For the OP, I have a Porsche Kettle, it does nought to one hundred degrees in under 120 seconds!!


----------



## zed_kid (Sep 25, 2012)

pamela0810 said:


> Oh honey, Kettle wasn't her real name if she ran away while you were asleep! :hug:


haha that made me lol. you think she ran away because I refered to her as an appliance?


----------



## pamela0810 (Apr 5, 2010)

zed_kid said:


> haha that made me lol. you think she ran away because I refered to her as an appliance?


Of course not unless you blew her fuse or something


----------



## Jumeirah Jim (Jan 24, 2011)

pearlx said:


> i am thinking of buying an electric kettle...could anyone please tell me which is the best brand for electric kettles here?? which one will be the quickest and most efficient?


Dear Pearlz

Have you completed your investigations and made your purchase? Please do report back as we would all be so keen to hear how you have got on. 

Yours in nervous anticipation etc etc

JJ


----------



## Robbo5265 (Oct 23, 2012)

pearlx said:


> i am thinking of buying an electric kettle...could anyone please tell me which is the best brand for electric kettles here?? which one will be the quickest and most efficient?

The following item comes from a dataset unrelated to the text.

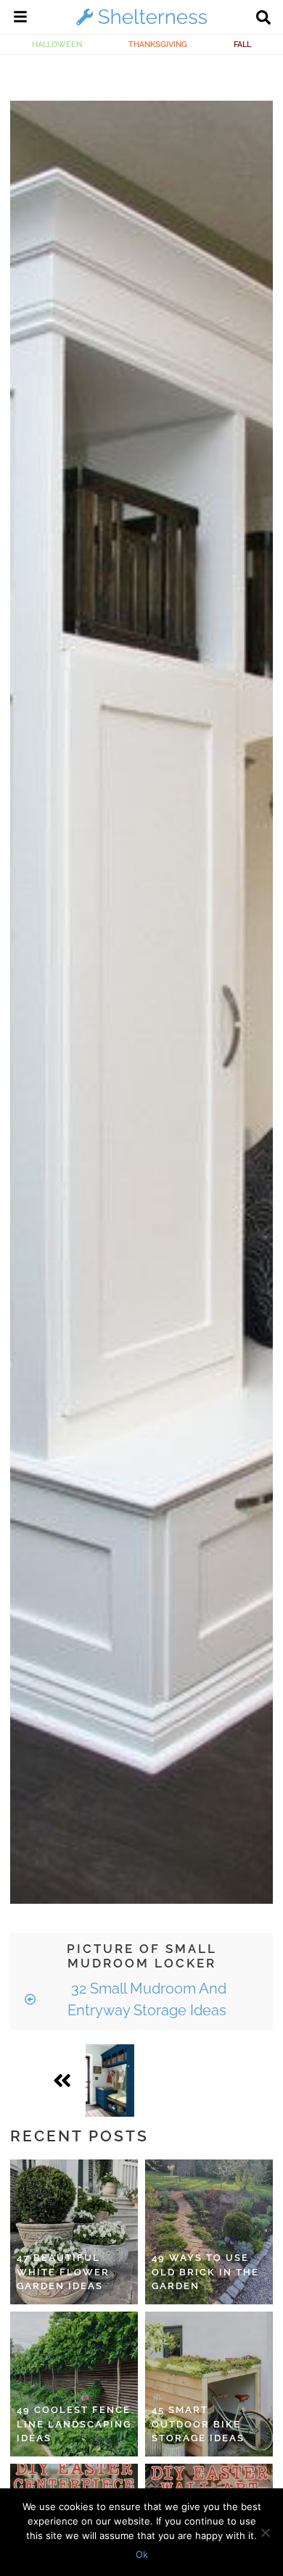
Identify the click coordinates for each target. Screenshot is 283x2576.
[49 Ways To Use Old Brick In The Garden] (209, 2231)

Would you like a chocolate teapot to go with your new kettle?


----------



## desertjumper (May 3, 2013)

Byja said:


> I am thinking of buying an electric cattle prod.
> Could anyone please tell me which is the best brand for electric cattle prods? Which one will be the quickest and most efficient, ie delivering most Volts to that guy who types SMS while standing on the middle of the travelator, or the guy who stops immediately as soon as he gets on a train.


hahaha.

morphy richards got to be cheap


----------



## fcjb1970 (Apr 30, 2010)

And you people mock

Cookers recalled in UAE over fault that can cause fires or even electrocute users - The National


----------



## Felixtoo2 (Jan 16, 2009)

Erm, it's a kettle thread! Bit like saying you didn't buy a car because of a Helicopter recall.


----------